[Task requirements]: In the material below, count the lines where the word "Toggle" appears. Nothing but the number, please.
□ □ □ □
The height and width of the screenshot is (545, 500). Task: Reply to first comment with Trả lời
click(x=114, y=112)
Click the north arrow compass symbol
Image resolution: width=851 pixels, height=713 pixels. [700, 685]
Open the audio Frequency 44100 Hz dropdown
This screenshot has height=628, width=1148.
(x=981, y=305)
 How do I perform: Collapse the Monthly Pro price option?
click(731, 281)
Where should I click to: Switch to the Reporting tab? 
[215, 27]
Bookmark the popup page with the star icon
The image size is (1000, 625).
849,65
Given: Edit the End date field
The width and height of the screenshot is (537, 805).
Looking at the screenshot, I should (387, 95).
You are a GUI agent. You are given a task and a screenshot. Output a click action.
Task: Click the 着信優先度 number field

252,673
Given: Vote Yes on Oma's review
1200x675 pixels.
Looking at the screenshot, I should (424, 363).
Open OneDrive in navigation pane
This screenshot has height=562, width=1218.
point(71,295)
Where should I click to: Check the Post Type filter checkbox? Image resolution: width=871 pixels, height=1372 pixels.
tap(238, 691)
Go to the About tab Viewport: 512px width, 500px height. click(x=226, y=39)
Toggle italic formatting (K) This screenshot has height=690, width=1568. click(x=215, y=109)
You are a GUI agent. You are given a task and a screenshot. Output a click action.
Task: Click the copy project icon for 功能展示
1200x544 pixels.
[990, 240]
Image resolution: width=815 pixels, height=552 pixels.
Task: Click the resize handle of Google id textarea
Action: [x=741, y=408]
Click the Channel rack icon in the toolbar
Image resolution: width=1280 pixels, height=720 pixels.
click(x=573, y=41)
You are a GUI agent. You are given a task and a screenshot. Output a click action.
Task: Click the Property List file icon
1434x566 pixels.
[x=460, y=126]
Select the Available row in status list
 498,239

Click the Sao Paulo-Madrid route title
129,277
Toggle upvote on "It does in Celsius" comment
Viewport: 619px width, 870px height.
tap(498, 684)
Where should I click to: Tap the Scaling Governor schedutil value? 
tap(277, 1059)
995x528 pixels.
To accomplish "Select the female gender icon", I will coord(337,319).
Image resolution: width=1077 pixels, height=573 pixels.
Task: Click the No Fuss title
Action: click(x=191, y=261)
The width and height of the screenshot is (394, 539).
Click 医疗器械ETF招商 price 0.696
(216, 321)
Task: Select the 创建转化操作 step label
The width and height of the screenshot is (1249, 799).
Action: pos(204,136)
□ □ □ □
[Exercise answer]: 2